ANSWER:  The last step of MRSOPA should be performed which is alternate airway. What size ET tube and laryngoscope are needed? Where will the ET tube be placed at the lip? 

 

 

SITUATION: The baby is intubated with a size 2.5 mm ET tube using a 00 Miller laryngoscope blade. The ET tube is placed at 6.5 cm at the lip. A good rule of thumb is to add 6 to the baby’s weight in KG. 6 + 0.5kg = 6.5 at lip. Bilateral breath sounds are noted. There is positive color change on the capnometer.
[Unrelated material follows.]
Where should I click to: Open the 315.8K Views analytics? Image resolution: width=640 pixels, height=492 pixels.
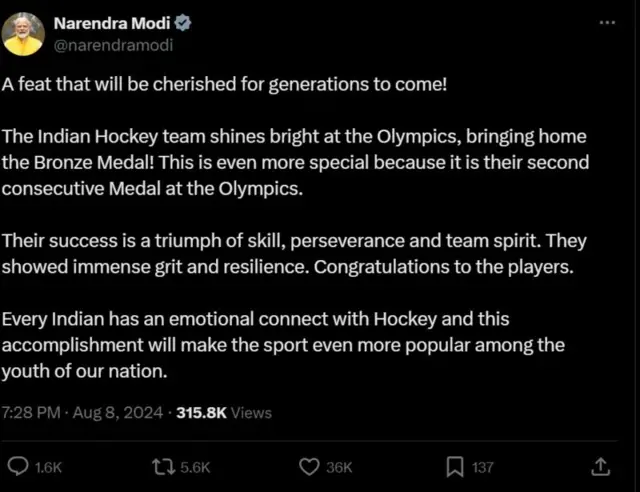pyautogui.click(x=223, y=412)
After 30 second of effective PPV, the HR is now 55 bpm. 

 

  & DISCUSS: What interventions are necessary at this time? 

 

ANSWER: Chest compressions should be started. Current NRP guidelines recommend a chest compression rate of 90 compressions per minute coordinated with 30 ventilations per minute, which equals to 120 events per minute. This is delivered using a 3:1 compression: ventilation (C:V) ratio which comprises of 3 compressions followed by 1 ventilation every 2 seconds. 

 

 

ACTION:  Chest compressions and PPV are started. HR is being reassessed every minute.  

 

 

SITUATION:  After 1 minute of chest compressions the HR is 45 bpm. 

 

 

 

& DISCUSS:   What intervention should be done now?  

 

 

ANSWER: Epinephrine should be given. Once compressions started, someone on the team should start getting equipment necessary for epinephrine administration. ET tube dose is 1.0 ml/kg. IV dose is 0.2 ml/kg. In this case the nurse has already placed a low lying UVC. 

 

 

 

 

& DISCUSS:  What dosage of epinephrine should be given via IV? 

 

 

 

 

ANSWER:  0.1 ml of epinephrine will be given.  ( 0.5kg x 0.2 ml/kg = 0.1ml ) 

 

SITUATION:  0.1 ml of epinephrine is given via IV. HR is reassessed and appears to now be 133 bpm.  

 

 

 

 

& DISCUSS:   What intervention should be done now? 

 

 

 

 

ANSWER:  Compressions should be stopped now that HR is greater than 60 bpm. PPV/ CPAP should be continued via ET tube and baby is transferred to NICU for further evaluation. 

 

 

Disclaimer:

These are educational situations and are not meant to be taken literally. Always follow your hospital's policies, procedures, and guidelines. Your hospital will have specific guidelines that you must follow in each department. These scenarios are purely educational. Always consult with your hospital providers before doing any medical procedure on patients.